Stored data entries

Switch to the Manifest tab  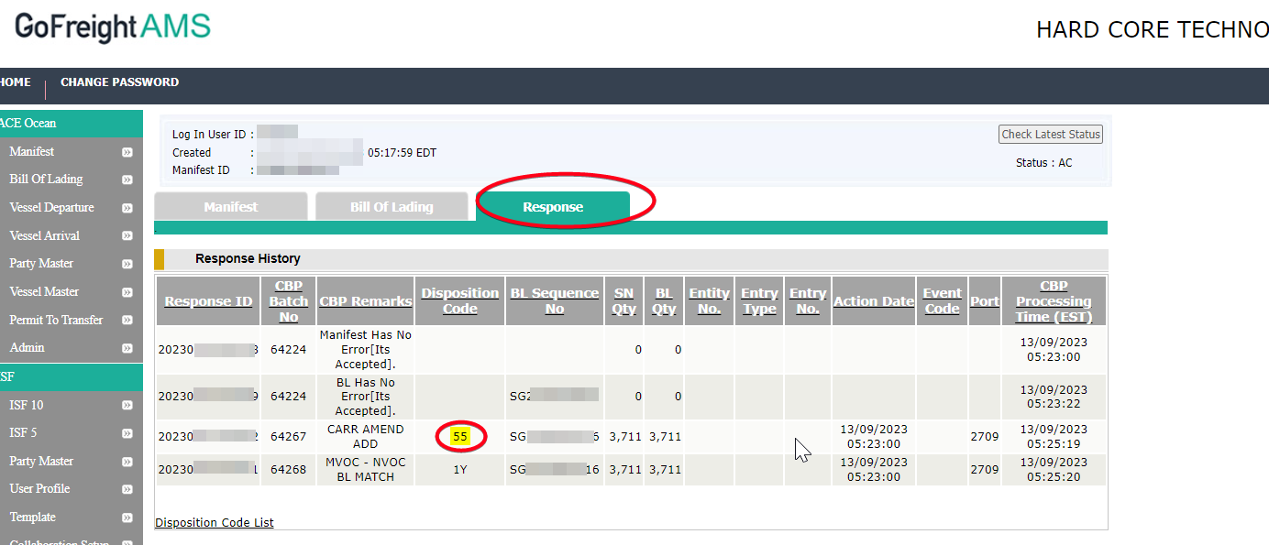click(230, 206)
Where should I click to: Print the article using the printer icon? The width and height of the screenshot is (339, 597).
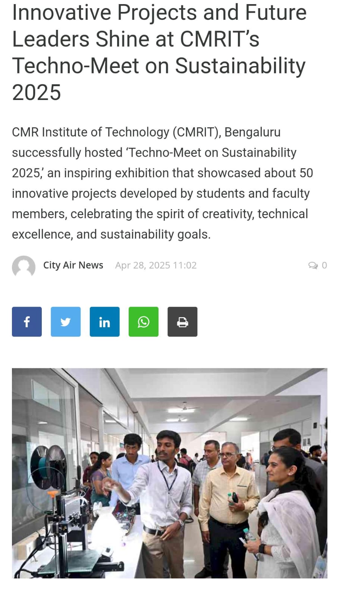tap(182, 322)
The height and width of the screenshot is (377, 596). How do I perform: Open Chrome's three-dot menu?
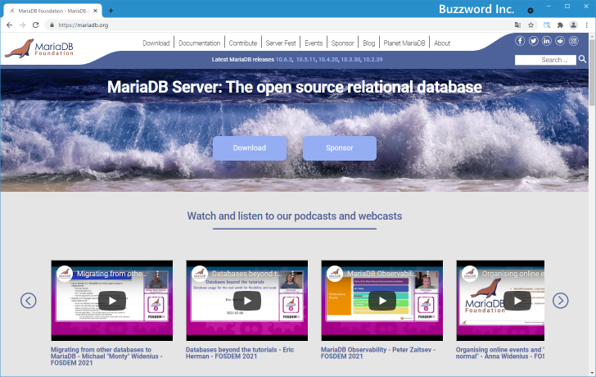(x=586, y=25)
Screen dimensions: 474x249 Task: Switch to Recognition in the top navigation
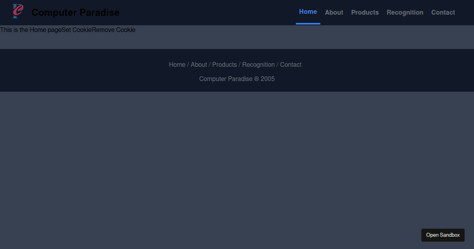pyautogui.click(x=405, y=13)
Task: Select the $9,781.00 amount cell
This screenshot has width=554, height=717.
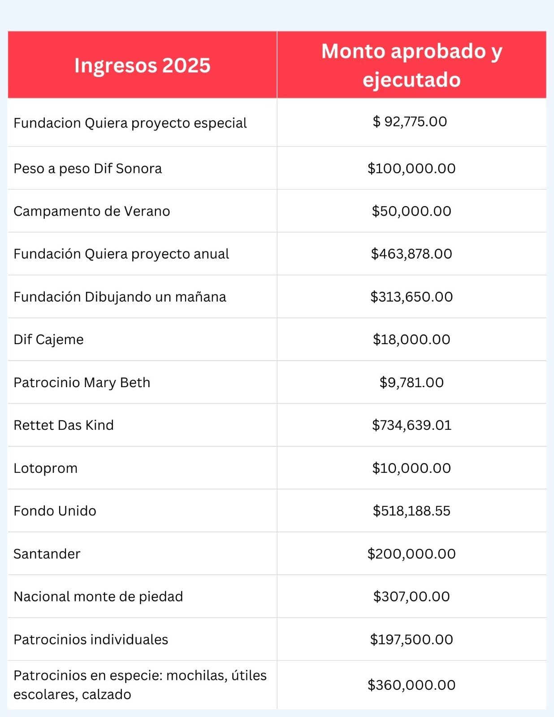Action: [411, 382]
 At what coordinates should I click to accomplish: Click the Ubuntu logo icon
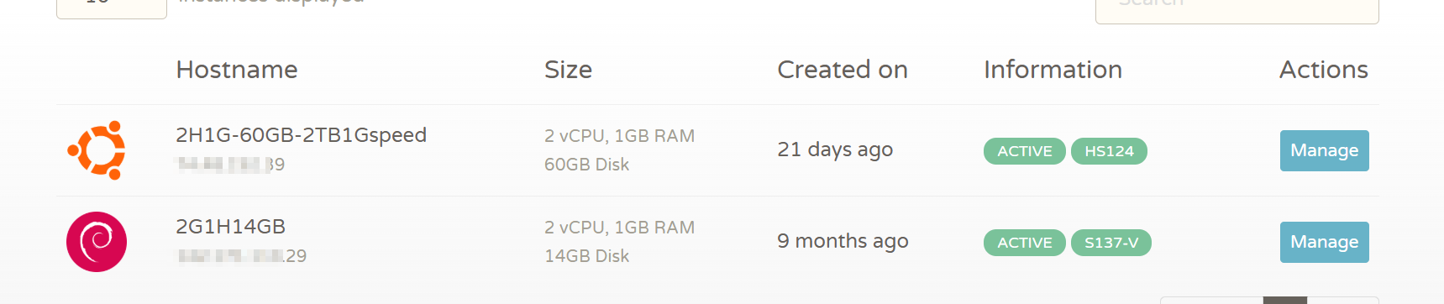[x=97, y=150]
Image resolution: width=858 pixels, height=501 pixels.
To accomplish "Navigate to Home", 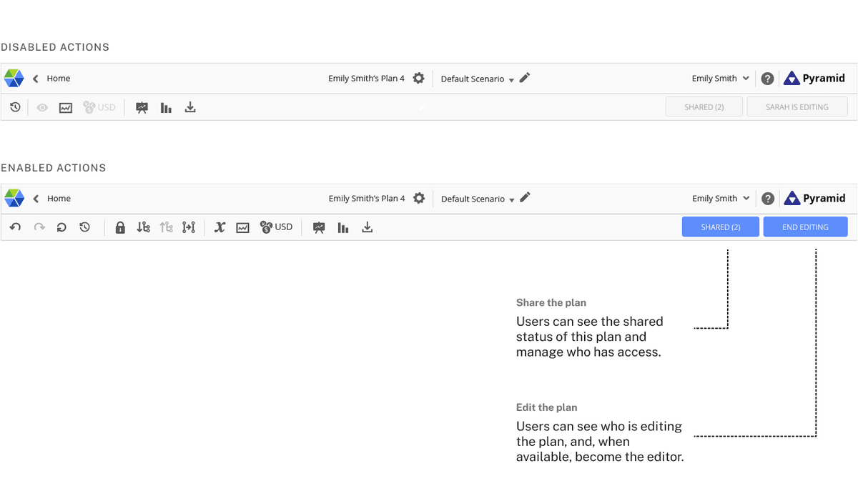I will click(x=59, y=198).
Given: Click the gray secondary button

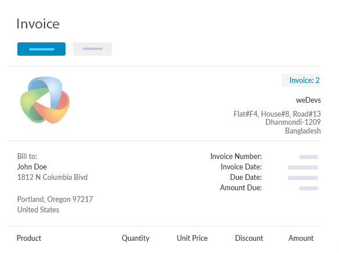Looking at the screenshot, I should [x=92, y=49].
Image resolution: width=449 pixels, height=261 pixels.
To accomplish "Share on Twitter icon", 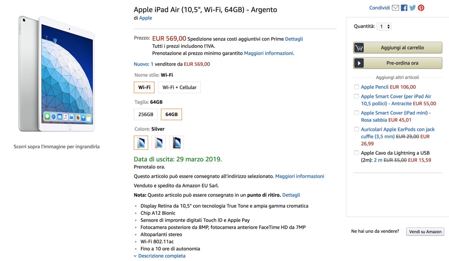I will click(412, 8).
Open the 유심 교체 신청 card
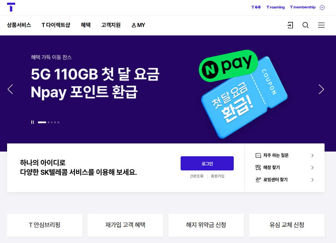 287,225
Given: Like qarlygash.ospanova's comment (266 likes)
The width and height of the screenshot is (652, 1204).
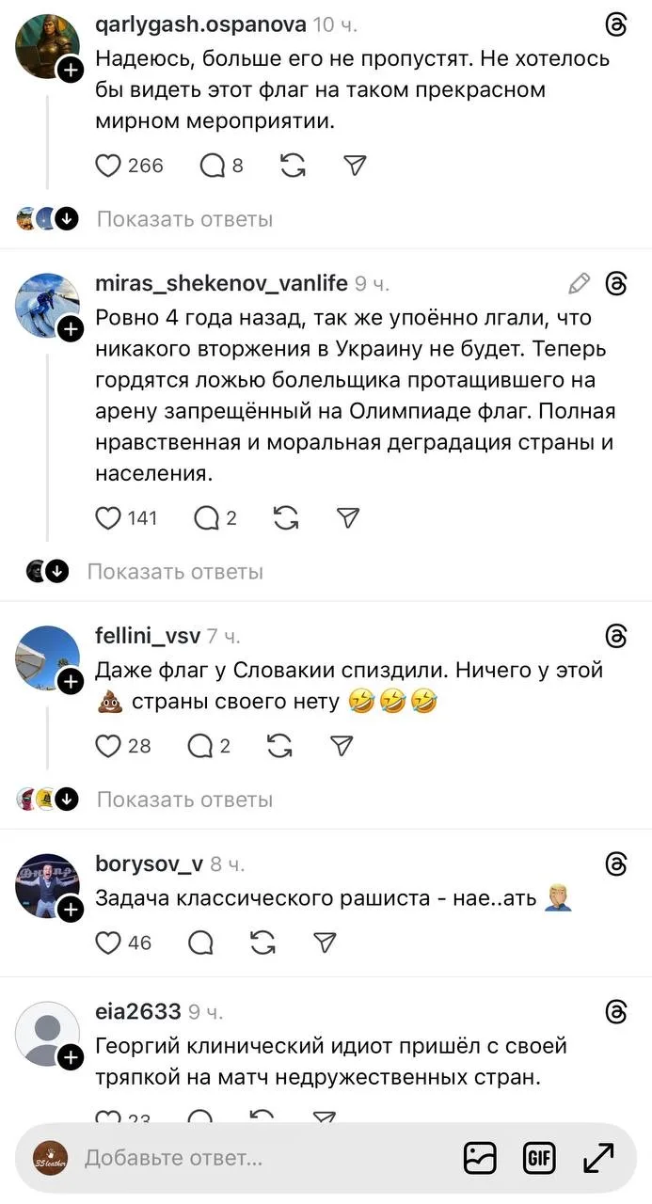Looking at the screenshot, I should coord(110,166).
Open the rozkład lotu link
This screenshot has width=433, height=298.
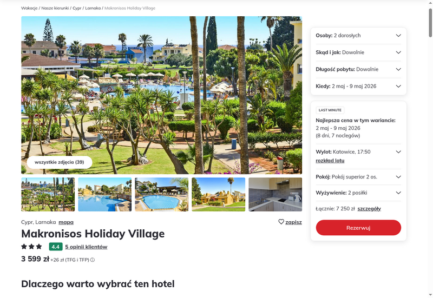330,161
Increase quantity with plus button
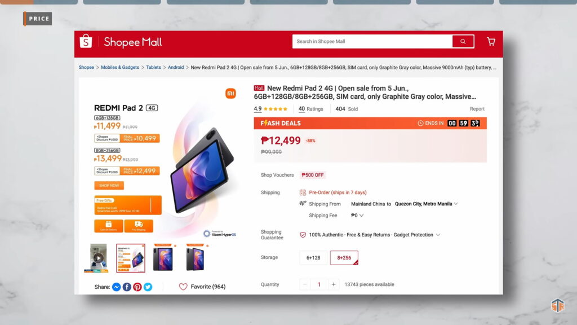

WHAT TO DO:
Your task is to copy every line of the entries that contains the string "pixels".

WRITTEN RESPONSE:
Image resolution: width=858 pixels, height=501 pixels.
Image resolution: width=449 pixels, height=261 pixels.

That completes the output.